## Items from a data source
++++++
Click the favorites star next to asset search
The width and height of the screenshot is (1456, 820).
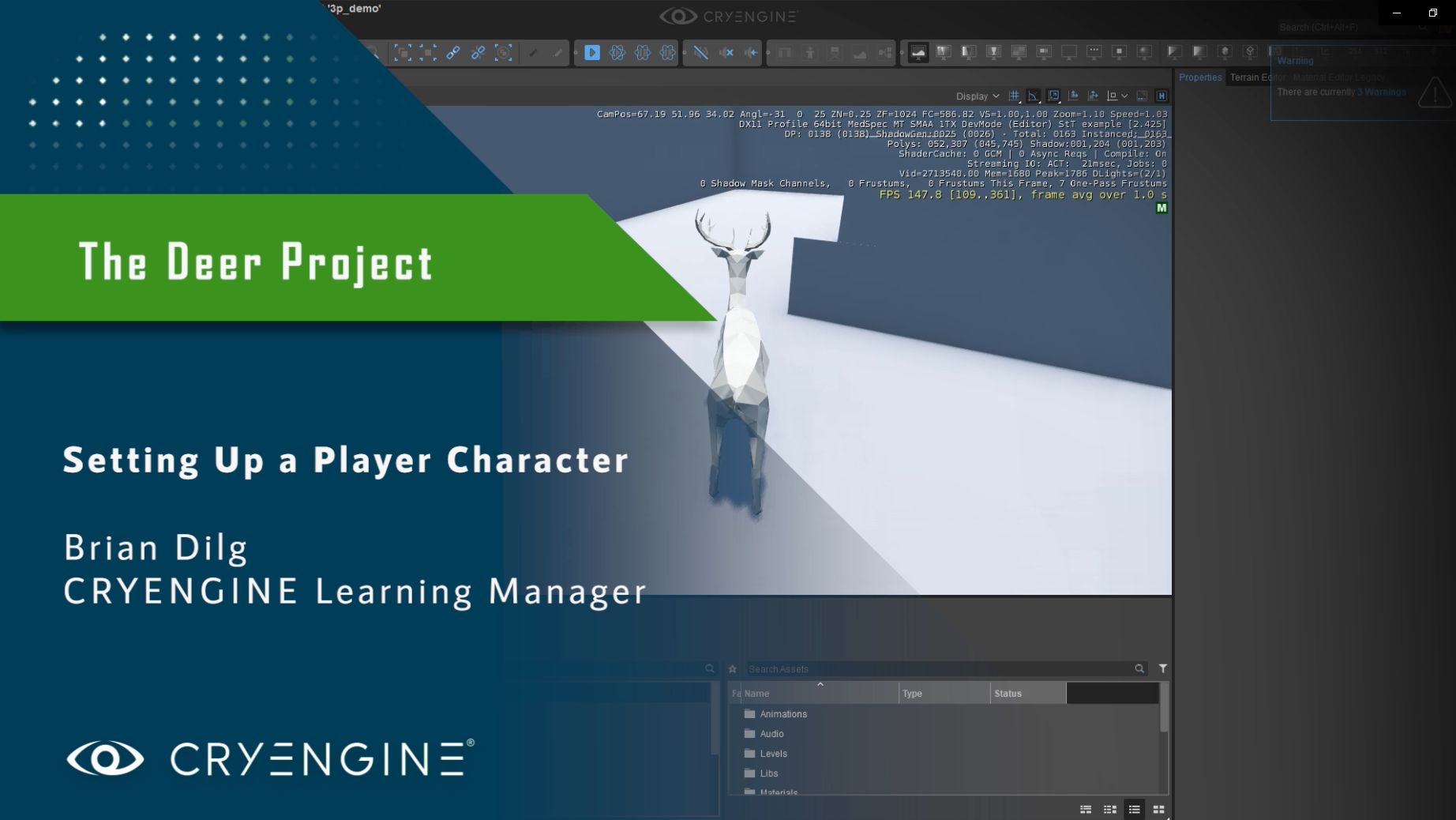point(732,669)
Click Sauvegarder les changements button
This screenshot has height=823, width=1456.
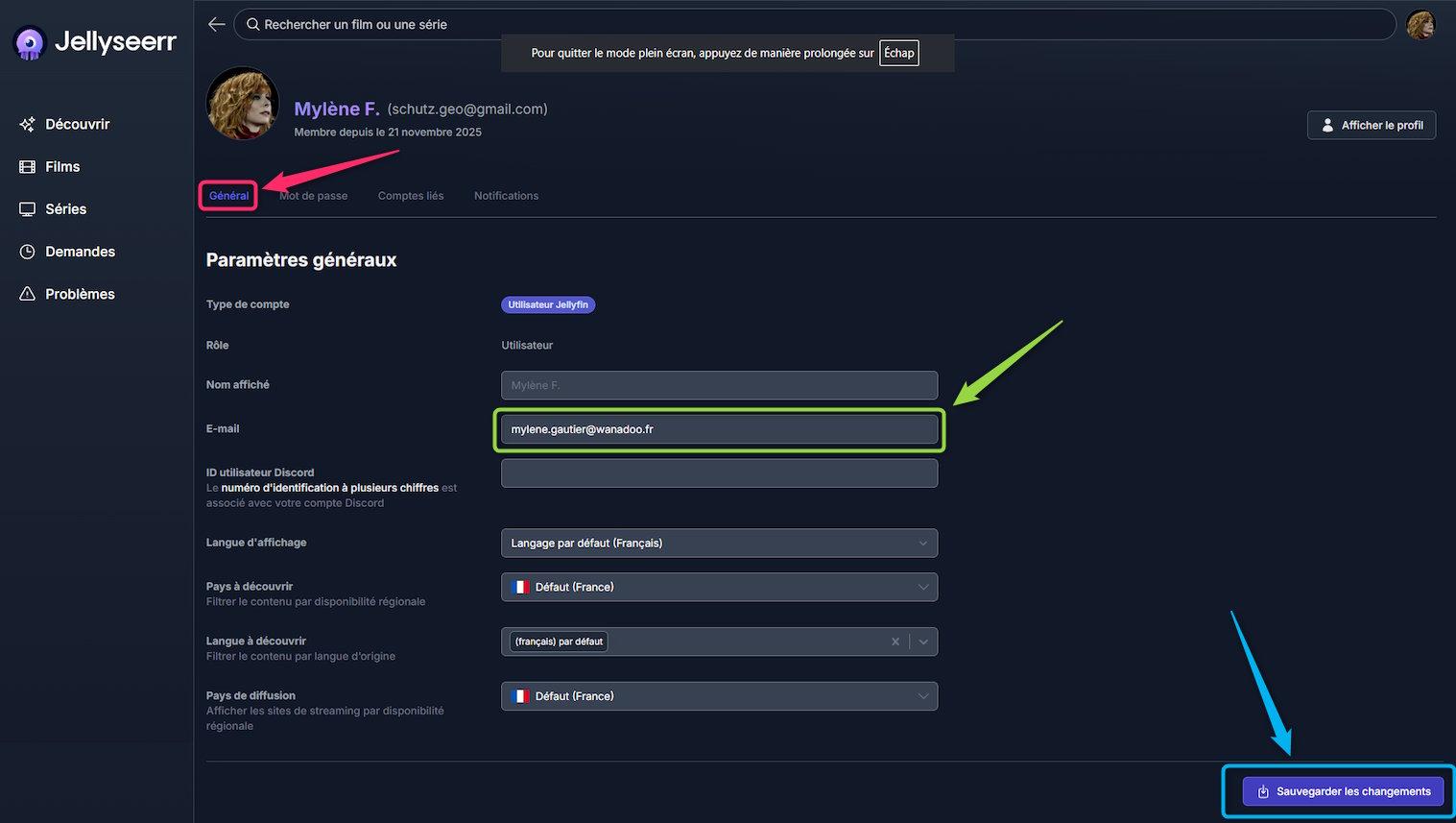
++++++
## WHAT YOU NEED TO DO
Write out all of the data above again, swapping "screenshot" for "image" and leaving everything else as it is. Omit the pictures.

## OUTPUT FOR THIS EXERCISE
Click the favorites star next to asset search
The width and height of the image is (1456, 820).
point(732,669)
Click Sauvegarder les changements button
This image has height=823, width=1456.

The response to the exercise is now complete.